Data records below:
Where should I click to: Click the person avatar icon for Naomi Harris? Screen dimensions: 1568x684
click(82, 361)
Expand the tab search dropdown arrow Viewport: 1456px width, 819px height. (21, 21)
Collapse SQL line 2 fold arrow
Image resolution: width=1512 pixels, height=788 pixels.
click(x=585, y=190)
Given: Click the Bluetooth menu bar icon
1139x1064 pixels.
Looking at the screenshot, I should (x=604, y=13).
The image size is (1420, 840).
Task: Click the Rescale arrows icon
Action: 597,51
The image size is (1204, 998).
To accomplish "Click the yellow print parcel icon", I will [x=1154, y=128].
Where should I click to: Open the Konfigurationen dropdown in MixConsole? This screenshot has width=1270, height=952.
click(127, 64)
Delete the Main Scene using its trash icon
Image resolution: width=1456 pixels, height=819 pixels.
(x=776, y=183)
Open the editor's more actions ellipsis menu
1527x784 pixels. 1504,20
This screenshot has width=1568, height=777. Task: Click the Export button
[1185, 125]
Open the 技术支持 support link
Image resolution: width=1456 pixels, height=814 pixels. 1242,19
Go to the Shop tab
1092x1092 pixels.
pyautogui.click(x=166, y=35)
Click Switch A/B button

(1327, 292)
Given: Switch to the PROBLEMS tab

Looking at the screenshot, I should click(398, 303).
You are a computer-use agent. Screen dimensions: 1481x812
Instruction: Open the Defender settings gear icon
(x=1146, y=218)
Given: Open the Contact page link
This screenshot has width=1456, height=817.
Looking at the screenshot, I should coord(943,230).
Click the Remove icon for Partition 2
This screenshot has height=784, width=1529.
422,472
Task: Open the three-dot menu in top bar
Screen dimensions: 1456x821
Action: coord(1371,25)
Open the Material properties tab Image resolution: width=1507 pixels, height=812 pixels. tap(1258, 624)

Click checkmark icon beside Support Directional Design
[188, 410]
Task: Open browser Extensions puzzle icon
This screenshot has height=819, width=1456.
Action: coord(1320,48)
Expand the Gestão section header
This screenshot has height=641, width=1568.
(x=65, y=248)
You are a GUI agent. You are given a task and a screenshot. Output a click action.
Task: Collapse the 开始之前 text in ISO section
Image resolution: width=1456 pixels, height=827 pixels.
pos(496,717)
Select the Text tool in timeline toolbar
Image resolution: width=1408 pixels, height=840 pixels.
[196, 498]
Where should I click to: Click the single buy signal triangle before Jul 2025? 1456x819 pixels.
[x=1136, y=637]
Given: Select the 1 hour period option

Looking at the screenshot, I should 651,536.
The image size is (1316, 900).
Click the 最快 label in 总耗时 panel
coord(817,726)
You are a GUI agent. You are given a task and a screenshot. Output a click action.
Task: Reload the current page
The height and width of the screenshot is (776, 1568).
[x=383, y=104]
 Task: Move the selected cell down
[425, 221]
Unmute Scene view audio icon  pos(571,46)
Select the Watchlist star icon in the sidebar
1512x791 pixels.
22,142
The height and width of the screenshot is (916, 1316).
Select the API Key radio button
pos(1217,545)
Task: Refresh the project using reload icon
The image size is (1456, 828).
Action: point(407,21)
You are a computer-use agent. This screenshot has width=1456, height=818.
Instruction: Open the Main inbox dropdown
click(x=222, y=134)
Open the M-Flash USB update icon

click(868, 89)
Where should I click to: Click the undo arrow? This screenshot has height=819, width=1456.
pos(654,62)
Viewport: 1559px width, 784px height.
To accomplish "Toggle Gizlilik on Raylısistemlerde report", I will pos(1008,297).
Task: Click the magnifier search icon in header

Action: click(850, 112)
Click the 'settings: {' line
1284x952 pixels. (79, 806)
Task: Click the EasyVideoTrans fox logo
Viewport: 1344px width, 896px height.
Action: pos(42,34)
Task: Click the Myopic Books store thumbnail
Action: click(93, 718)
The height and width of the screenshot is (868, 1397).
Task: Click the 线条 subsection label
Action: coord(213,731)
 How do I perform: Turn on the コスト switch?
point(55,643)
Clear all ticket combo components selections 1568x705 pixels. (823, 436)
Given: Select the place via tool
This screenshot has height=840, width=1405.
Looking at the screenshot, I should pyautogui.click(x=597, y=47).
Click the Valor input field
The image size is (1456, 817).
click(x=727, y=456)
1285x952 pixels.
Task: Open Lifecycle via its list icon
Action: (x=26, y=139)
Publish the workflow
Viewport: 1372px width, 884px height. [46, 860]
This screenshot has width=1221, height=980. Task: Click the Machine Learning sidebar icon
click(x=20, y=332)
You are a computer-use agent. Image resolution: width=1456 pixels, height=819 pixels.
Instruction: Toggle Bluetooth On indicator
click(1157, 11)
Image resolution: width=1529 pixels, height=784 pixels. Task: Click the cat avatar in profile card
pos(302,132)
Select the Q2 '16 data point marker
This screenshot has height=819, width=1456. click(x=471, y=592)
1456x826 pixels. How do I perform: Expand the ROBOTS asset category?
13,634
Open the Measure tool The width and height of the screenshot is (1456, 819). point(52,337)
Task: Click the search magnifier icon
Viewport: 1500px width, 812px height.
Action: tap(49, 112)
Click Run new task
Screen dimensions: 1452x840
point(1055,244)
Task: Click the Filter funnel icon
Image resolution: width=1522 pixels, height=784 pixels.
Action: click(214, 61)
End of Data records.
**Exercise goal:**
Return all the data exactly as given.

**Reply:**
Where should I click to: Click the person avatar icon for Naomi Harris? Screen dimensions: 1568x684
click(82, 361)
Expand the tab search dropdown arrow Viewport: 1456px width, 819px height. (21, 21)
Collapse SQL line 2 fold arrow
Image resolution: width=1512 pixels, height=788 pixels.
click(x=585, y=190)
Given: Click the Bluetooth menu bar icon
1139x1064 pixels.
Looking at the screenshot, I should (x=604, y=13).
The image size is (1420, 840).
Task: Click the Rescale arrows icon
Action: 597,51
The image size is (1204, 998).
To accomplish "Click the yellow print parcel icon", I will [x=1154, y=128].
Where should I click to: Open the Konfigurationen dropdown in MixConsole? This screenshot has width=1270, height=952.
click(127, 64)
Delete the Main Scene using its trash icon
Image resolution: width=1456 pixels, height=819 pixels.
(x=776, y=183)
Open the editor's more actions ellipsis menu
1527x784 pixels. 1504,20
This screenshot has width=1568, height=777. Task: Click the Export button
[1185, 125]
Open the 技术支持 support link
Image resolution: width=1456 pixels, height=814 pixels. 1242,19
Go to the Shop tab
1092x1092 pixels.
pyautogui.click(x=166, y=35)
Click Switch A/B button

(1327, 292)
Given: Switch to the PROBLEMS tab

Looking at the screenshot, I should click(398, 303).
You are a computer-use agent. Screen dimensions: 1481x812
Instruction: Open the Defender settings gear icon
(x=1146, y=218)
Given: Open the Contact page link
This screenshot has width=1456, height=817.
Looking at the screenshot, I should coord(943,230).
Click the Remove icon for Partition 2
This screenshot has height=784, width=1529.
422,472
Task: Open the three-dot menu in top bar
Screen dimensions: 1456x821
Action: coord(1371,25)
Open the Material properties tab Image resolution: width=1507 pixels, height=812 pixels. tap(1258, 624)

Click checkmark icon beside Support Directional Design
[188, 410]
Task: Open browser Extensions puzzle icon
This screenshot has height=819, width=1456.
Action: coord(1320,48)
Expand the Gestão section header
This screenshot has height=641, width=1568.
(x=65, y=248)
You are a GUI agent. You are given a task and a screenshot. Output a click action.
Task: Collapse the 开始之前 text in ISO section
Image resolution: width=1456 pixels, height=827 pixels.
pos(496,717)
Select the Text tool in timeline toolbar
Image resolution: width=1408 pixels, height=840 pixels.
[196, 498]
Where should I click to: Click the single buy signal triangle before Jul 2025? 1456x819 pixels.
[x=1136, y=637]
Given: Select the 1 hour period option

Looking at the screenshot, I should 651,536.
The image size is (1316, 900).
Click the 最快 label in 总耗时 panel
coord(817,726)
You are a GUI agent. You are given a task and a screenshot. Output a click action.
Task: Reload the current page
The height and width of the screenshot is (776, 1568).
[x=383, y=104]
 Task: Move the selected cell down
[425, 221]
Unmute Scene view audio icon  pos(571,46)
Select the Watchlist star icon in the sidebar
1512x791 pixels.
22,142
The height and width of the screenshot is (916, 1316).
Select the API Key radio button
pos(1217,545)
Task: Refresh the project using reload icon
The image size is (1456, 828).
Action: point(407,21)
You are a computer-use agent. This screenshot has width=1456, height=818.
Instruction: Open the Main inbox dropdown
click(x=222, y=134)
Open the M-Flash USB update icon

click(868, 89)
Where should I click to: Click the undo arrow? This screenshot has height=819, width=1456.
pos(654,62)
Viewport: 1559px width, 784px height.
To accomplish "Toggle Gizlilik on Raylısistemlerde report", I will pos(1008,297).
Task: Click the magnifier search icon in header

Action: click(850, 112)
Click the 'settings: {' line
1284x952 pixels. (79, 806)
Task: Click the EasyVideoTrans fox logo
Viewport: 1344px width, 896px height.
Action: pos(42,34)
Task: Click the Myopic Books store thumbnail
Action: click(93, 718)
The height and width of the screenshot is (868, 1397).
Task: Click the 线条 subsection label
Action: coord(213,731)
 How do I perform: Turn on the コスト switch?
point(55,643)
Clear all ticket combo components selections 1568x705 pixels. (823, 436)
Given: Select the place via tool
This screenshot has height=840, width=1405.
Looking at the screenshot, I should pyautogui.click(x=597, y=47).
Click the Valor input field
The image size is (1456, 817).
click(x=727, y=456)
1285x952 pixels.
Task: Open Lifecycle via its list icon
Action: (x=26, y=139)
Publish the workflow
Viewport: 1372px width, 884px height. [46, 860]
This screenshot has width=1221, height=980. Task: Click the Machine Learning sidebar icon
click(x=20, y=332)
You are a computer-use agent. Image resolution: width=1456 pixels, height=819 pixels.
Instruction: Toggle Bluetooth On indicator
click(1157, 11)
Image resolution: width=1529 pixels, height=784 pixels. Task: Click the cat avatar in profile card
pos(302,132)
Select the Q2 '16 data point marker
This screenshot has height=819, width=1456. click(x=471, y=592)
1456x826 pixels. How do I perform: Expand the ROBOTS asset category?
13,634
Open the Measure tool The width and height of the screenshot is (1456, 819). point(52,337)
Task: Click the search magnifier icon
Viewport: 1500px width, 812px height.
Action: tap(49, 112)
Click Run new task
Screen dimensions: 1452x840
point(1055,244)
Task: Click the Filter funnel icon
Image resolution: width=1522 pixels, height=784 pixels.
Action: click(214, 61)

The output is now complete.